В пьесе, которую после Станиславского редко кто прочтет, позабыв про данные им, таким великим, определения про «тонкие любовные кружева», «причудливые узоры психологии любящих, страдающих сердец», такое неправдоподобное обилие смешного вызывает естественное любопытство. Отсутствие серьеза, «сентиментально-поэтических настроений» поначалу не тяготит, поскольку кажется, что так и нужно: некоторое время спустя то же самое уже воспринимается как недомыслие и недочувствование видно, что сильные страсти актерам оказываются не по нутру.

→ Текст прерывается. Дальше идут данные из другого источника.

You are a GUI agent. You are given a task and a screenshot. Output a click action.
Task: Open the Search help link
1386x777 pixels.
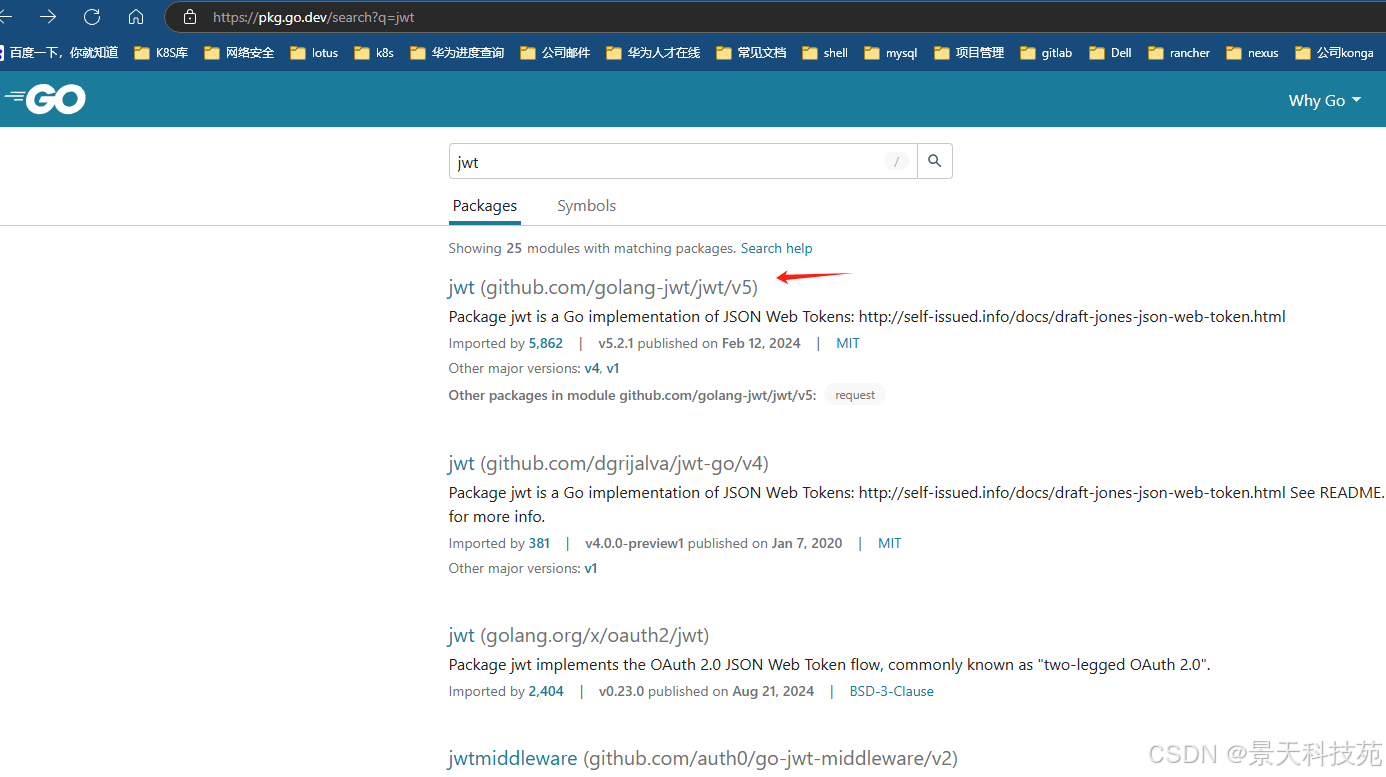776,248
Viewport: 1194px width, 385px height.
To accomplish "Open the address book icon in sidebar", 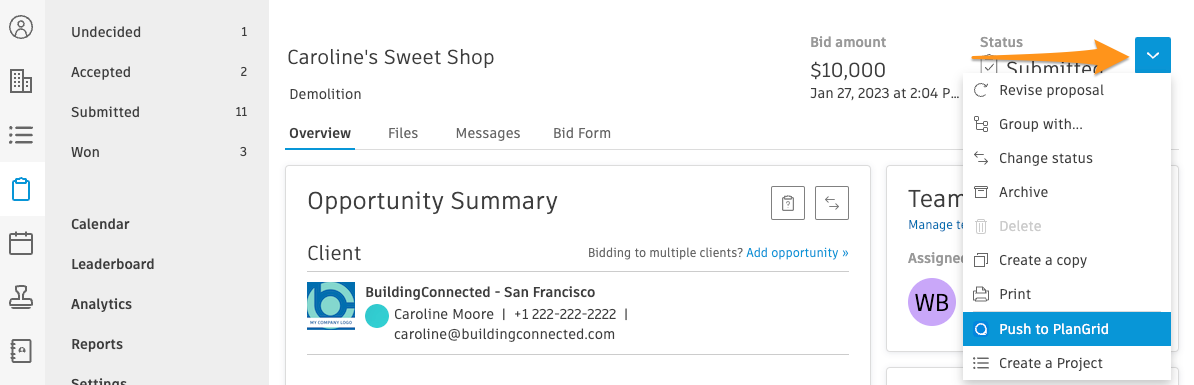I will (x=21, y=351).
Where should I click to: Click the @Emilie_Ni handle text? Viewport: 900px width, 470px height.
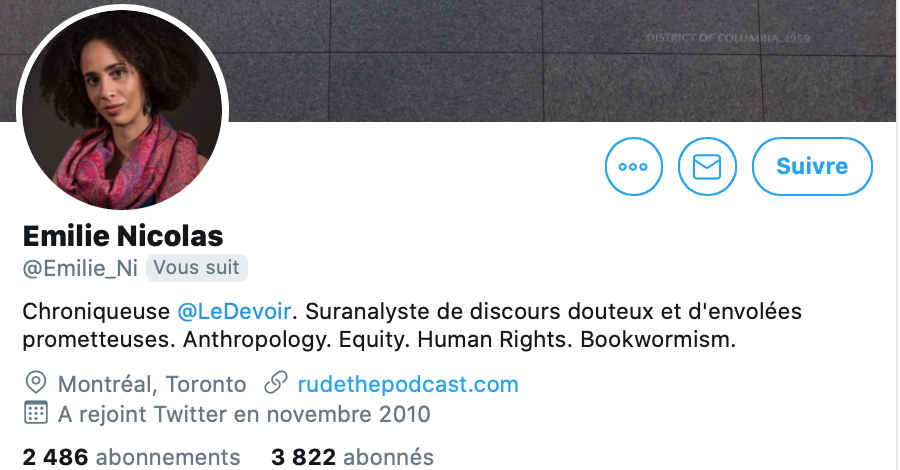click(80, 269)
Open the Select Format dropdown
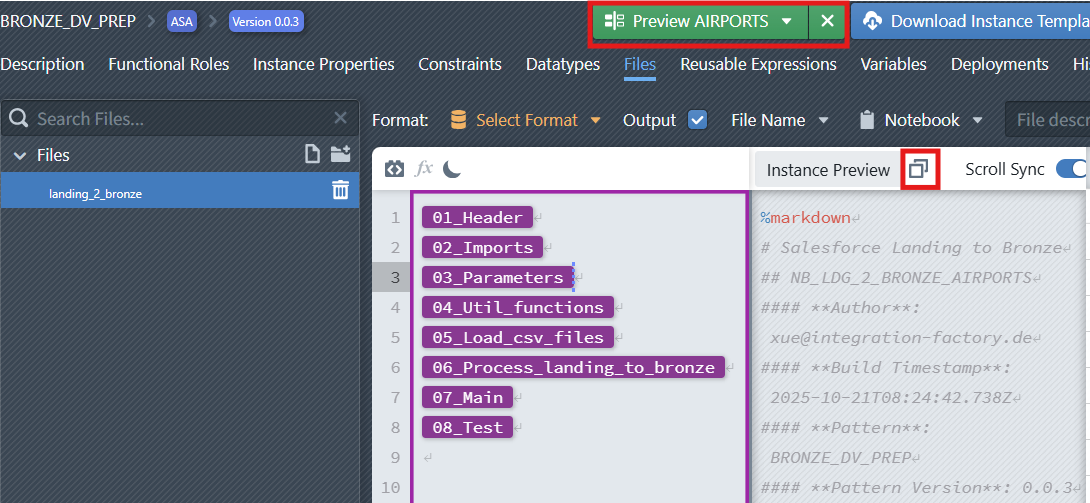Viewport: 1090px width, 503px height. pyautogui.click(x=526, y=120)
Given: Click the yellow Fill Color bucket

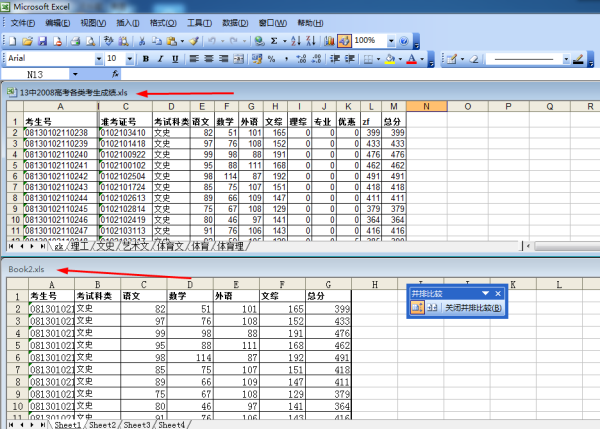Looking at the screenshot, I should (390, 59).
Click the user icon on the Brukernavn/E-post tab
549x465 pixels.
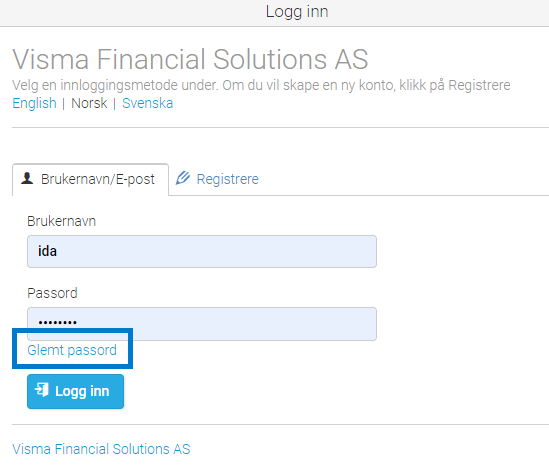[27, 178]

Когда окончательно становится ясно, что никто из присутствующих на сцене не расположен к серьезным чувствам, не иссушен страстью настолько, чтобы воспламениться хотя бы и под общий смех или вежливую улыбку остальных, интерес к игре постепенно сменяется скукой. Они, конечно, и молоды почти все, и веселы, но вместе с тем в тургеневских героях есть и трогательность, и лирическое что-то, а может быть, и Станиславский не ошибался, когда говорил, что тут «нужны какие-то невидимые излучения творческой воли и чувства, нужны глаза, мимика, едва уловимые интонации голоса, психологические паузы», чего в спектакле Мастерской Петра Фоменко также увидеть не удалось. На сцене все больше какие-то тараторы.
Они, как и прежде, милы. Как и тогда, в пору, когда «фоменки» только-только начали покорять Москву звонким дебютом совсем еще ученической «Двенадцатой ночью» и, уже со следами зрелости, следующей, вынесенной на публику работой «Владимиром III степени» хочется любить. Тем более что нынешние они так похожи на тех, которых мы полюбили. То есть совершенно не повзрослели, остались таким же прелестными ребятами, над которыми не властно время. До старости, конечно, еще двести лет, но зрелость, какие-то ее следы уже должны были проявиться, тем более что в их стремительном взлете грезились немалые возможности роста и многие уже фантазировали «на вырост».
Кто-то скажет: а стоит ли нагнетать страсти, выходить на обобщения и подводить итоги? Конечно, не стоит, да и не время, хотя в театре любой спектакль это всегда итог и по каждому спектаклю о театре можно сказать больше, чем о поэте по случайно избранному стихотворению. В данном случае, конечно, не стоит: ведь «Месяц в деревне» не такая уж очевидная неудача Мастерской Петра Фоменко, некоторыми и вовсе расцененная как удача. Но вот что кажется странным. В исполнении «фоменок» теряется разница между тем, что ставит Сергей Женовач, и тем, что ставит Евгений Каменькович, хотя в других обстоятельствах нам не составит труда отличить работы одного режиссера от работы другого. Всякий раз что-то мешает отрешиться от нашего узнавания: вот Галя Тюнина, вот Карэн Бадалов, это сестры Кутеповы, прелесть как хороши. Текст всегда не на первом месте. Не всегда на втором, поскольку на второе место могут претендовать костюмы, как в случае с Уайльдом, его комедией «Как важно быть серьезным». Слишком многое подлежит узнаванию: не только внешность, не только голоса, но и интонации, и манеры все кажется неизменным и заученным вхруст. Разве что в прежних спектаклях не было так очевидно, что актерам некуда девать руки, «брошенные» на актерский произвол.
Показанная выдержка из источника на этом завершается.